Beirut's world class University, the American University of Beirut (AUB), had trained generations of doctors, engineers, scientists, scholars, teachers, nurses, statesmen, academics and artists of the Middle East and, under the leadership of its then President Bayard Dodge, had earned the allegiance of its students and graduates in all the professions and arts from all nations of the region and beyond. AUB was one of the most cosmopolitan of the world's great civilizing Universities, and one of the most successful of Mission schools.

Previously, in December Chan Keller and I had completed an evacuation from Damascus to Beirut, where we had gone out to the University and been royally entertained by the students. I took advantage of facilities at the Dental School to have my teeth cleaned, and they were found to be in good shape and with unusual fillings. Also, I was invited to join a group of ski enthusiasts to try the slopes at the famed Cedars of Lebanon where Solomon selected great trees to help built the Temple. From the snow-crested mountains we returned by bus to the lovely campus overlooking the sea, with sandstone buildings along pathways lined with palms, gardens with tropical vegetation on terraces going down to the sea itself, and a background of snow-capped mountains in the distance.

On that occasion, as I wrote in a letter home, several students "took Chan and me to dinner at a nice restaurant that specialized in ice-cream dishes: banana-splits, and a delicious concoction called "mud" made of ice-cream, whipped cream, and chocolate sauce. One of the attractions was a victrola playing American jazz..."

While in Beirut, I had called on the residence of our Spears Clinic physician Dr. Salman, and was invited to breakfast and to meet his wife and children. I had first met the Doctor when on a short replacement assignment to Selemiye in late November.
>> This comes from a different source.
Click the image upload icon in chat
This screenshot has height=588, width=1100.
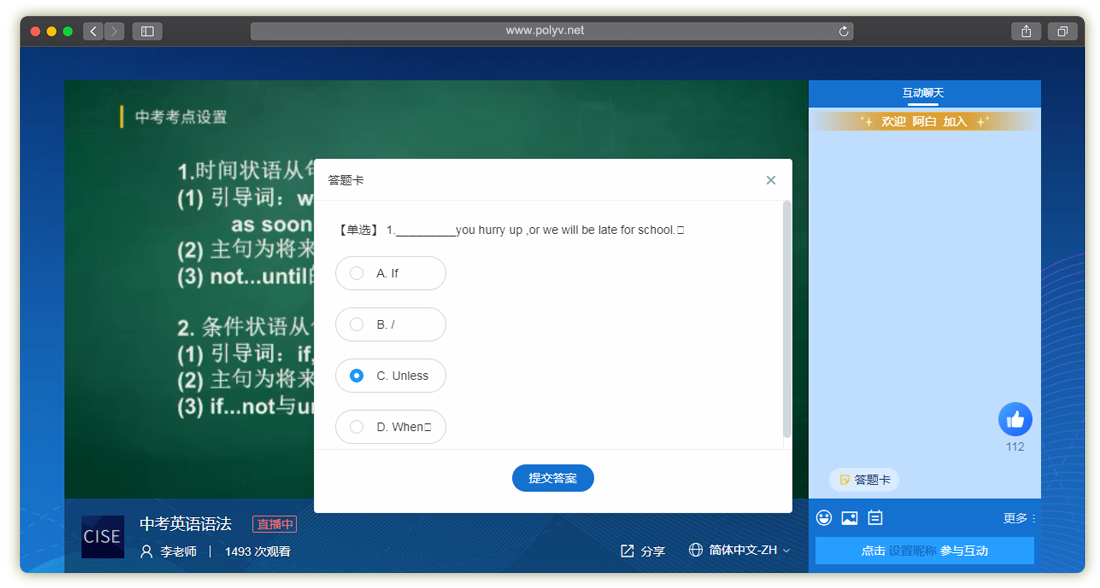(x=849, y=518)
During those three months of training in Lebanon and Syria, November 1942 to February 1943, I had found that respect for America and things American was universal. This was true, not only on the campus of the American University of Beirut and in urban areas such as Beirut and Damascus, but also in the towns like Baalbeck, in the traditional villages of the plains, and in the tents of the nomads.

I wrote, in one of my last letters from Selemiye on January 27, 1943:

Everywhere you go you meet people with relatives in America, people who have lived there, who will do anything for you because you are an American. Our land across the water has taken almost mythical proportions..."America can do no wrong." There is faith that America will lead our world out of its dark-ages after the war ... although too emotional perhaps, it makes one proud of our country.

And now this faith in America has been damaged because of our inevitable involvement as the world's one remaining super power in the conflict between Palestinian Arab and Israeli Jew, in which we have tried but often failed to act the "honest broker" to contain atrocities of terror brought on by the extremists of both sides. Nevertheless, America's support of the peace-process together with the moderates on both sides represents the best hope for peace in the troubled Middle East.

In those first days of February 1943 our final passage and leave at the Beirut Transit Camp while waiting for our convoy to form, provided a final opportunity to relish this fabled city. While some of our more gallant comrades boasted of conquests of the beautiful girls, Chan Keller, John Leinbach, Harry Hopper and I boasted of a different conquest --- we had discovered the best ice cream since Groppy's in Cairo!

On February 6, 1943 --- our final day at Beirut Transit Camp --- I managed to get off a letter which was a masterpiece of convoluted prose, such that the censors (British and American) would not cut it out but that the folks back home might surmise my destination and that I was on the move:

... for the present I am not where I have been --- and in a few days will be even farther from that most homey of mud houses. And then, too, my letters will have more miles to travel, and less regular means of transportation. So do not expect them each week, but rather in bunches, and in the advent of weeks of silence, do not worry about your son because he will be quite safe and probably many miles from anything but sand.